Literacy Source provides free learner-centered English literacy or language education to low-income adults in the Seattle area. To help prepare and advertise for our new class, I hosted a Cooking Matters workshop as a fun, hands-on demo. The short Cooking Matters demo was organized as a short “taster” of what one could expect from a class. This included a short nutrition lesson and a very short cooking activity, all fit into a one-hour slot. A cooking course is a great opportunity for ESOL (English as a second or foreign language) students to practice speaking and reading in a non-classroom setting. And I was excited to participate. Leading activities with ESOL students was a large component of my work in the Peace Corps. I was a little rusty, out of practice, and ended up arriving and setting up the class way too early in my anticipation. But as students began to trickle in, any feelings of mild anxiety quickly dissipated.

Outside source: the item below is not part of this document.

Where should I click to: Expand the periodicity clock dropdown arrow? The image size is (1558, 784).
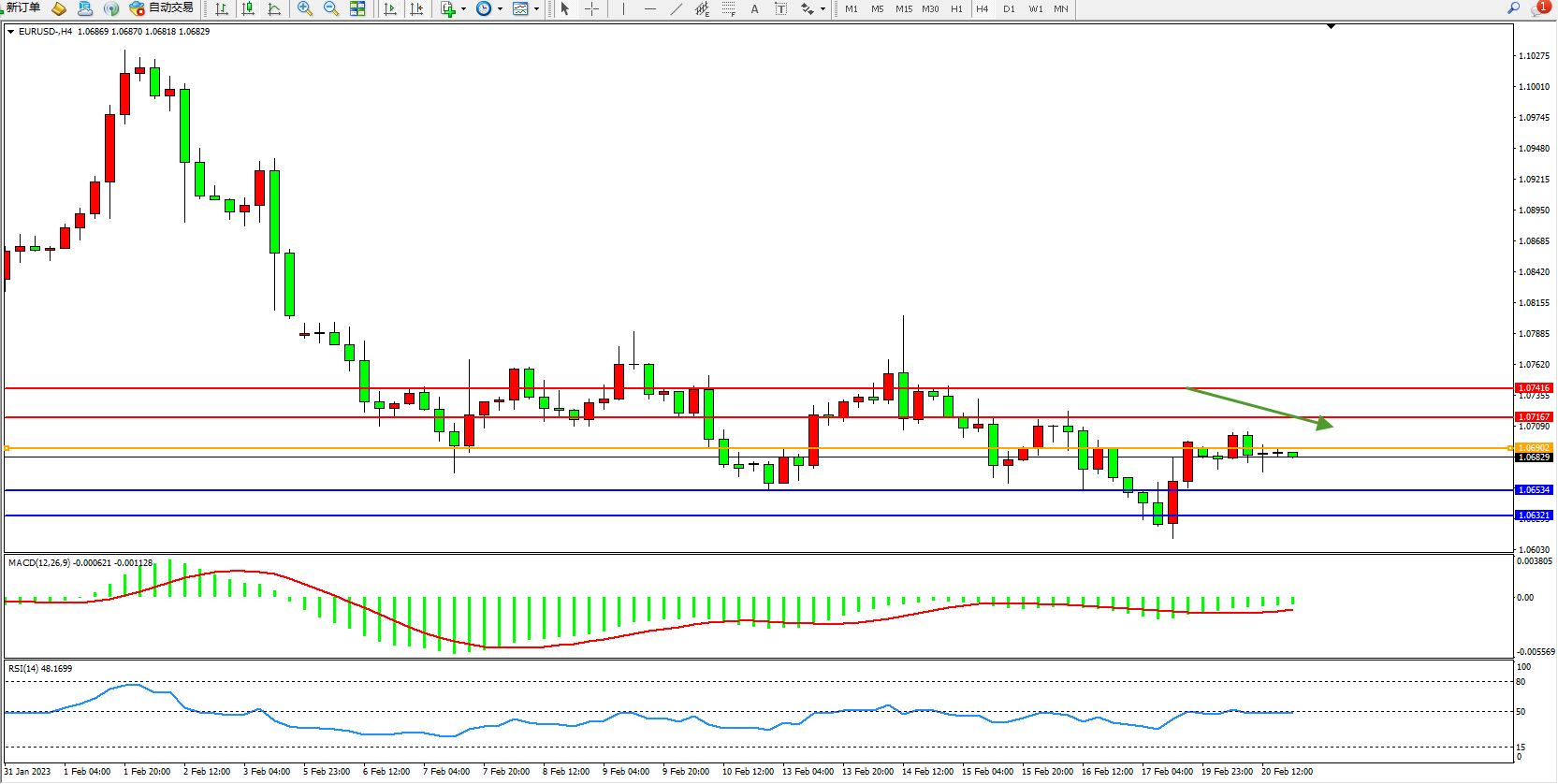tap(500, 9)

I like to start all my new classes with introductions. Just something to break the ice and create a relatable moment. Usually something about who you are, what your favorite food is, or why you are interested in cooking and nutrition. During our class introductions, one woman who was from Korea spoke softly, telling me that she was feeling very depressed. She had no motivation to cook or create meals for her or her family. She wanted to take this class to fix that. For someone who felt they were not motivated, she certainly did not show it. Throughout the class, she was very engaged. She showed interest by asking good questions about what the healthiest fats and oils were, wanted to help chop all the vegetables for the black bean and bell pepper salsa, and even volunteered to stay after to help me wash dishes and load my car. After I assured her that it was not necessary or expected, she insisted. When I was about to leave, she requested an extra copy of the recipe from the lesson. She wanted to save copies, because she “feels excited to make this again. I will make it for my family, and I want to do this more. I feel like I am getting my motivation back”.

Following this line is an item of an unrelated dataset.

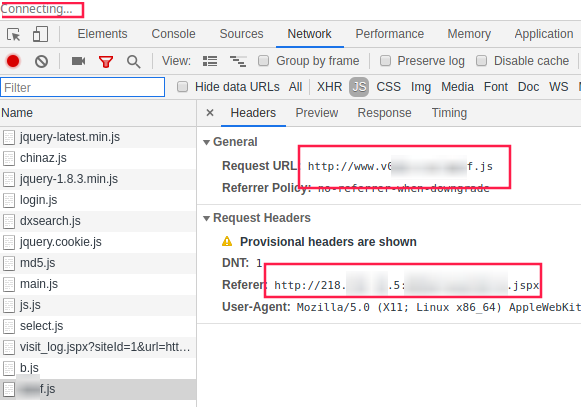
Task: Open network search with the magnifier icon
Action: (133, 62)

My story is not dramatic and it is not life changing. But it does reflect the empowerment that comes from something as simple as a one-hour cooking demo. By providing an opportunity to others to express themselves and try something new in a safe environment, we can help others create meaningful changes in their own lives. And that is ultimately what Americorps is all about to me. One person cannot save the world, but we can help others to empower themselves, and that is a necessary component of creating positive, meaningful, and sustainable change. I am looking forward to more moments like these, because while they may seem small to us, the impact on individuals, families, and communities is invaluable.